Provided material -
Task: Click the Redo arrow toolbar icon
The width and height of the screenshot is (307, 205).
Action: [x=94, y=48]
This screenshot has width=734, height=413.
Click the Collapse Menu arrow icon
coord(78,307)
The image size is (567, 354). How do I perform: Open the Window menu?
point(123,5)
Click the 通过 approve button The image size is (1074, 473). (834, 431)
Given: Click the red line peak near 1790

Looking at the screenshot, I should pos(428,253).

Your goal -
Keep only the lines from the one containing "The width and" to the end of the entries, and repeat them exactly.

The completed task -
The width and height of the screenshot is (307, 205).
Action: [x=94, y=48]
This screenshot has width=734, height=413.
Click the Collapse Menu arrow icon
coord(78,307)
The image size is (567, 354). How do I perform: Open the Window menu?
point(123,5)
Click the 通过 approve button The image size is (1074, 473). (834, 431)
Given: Click the red line peak near 1790

Looking at the screenshot, I should pos(428,253).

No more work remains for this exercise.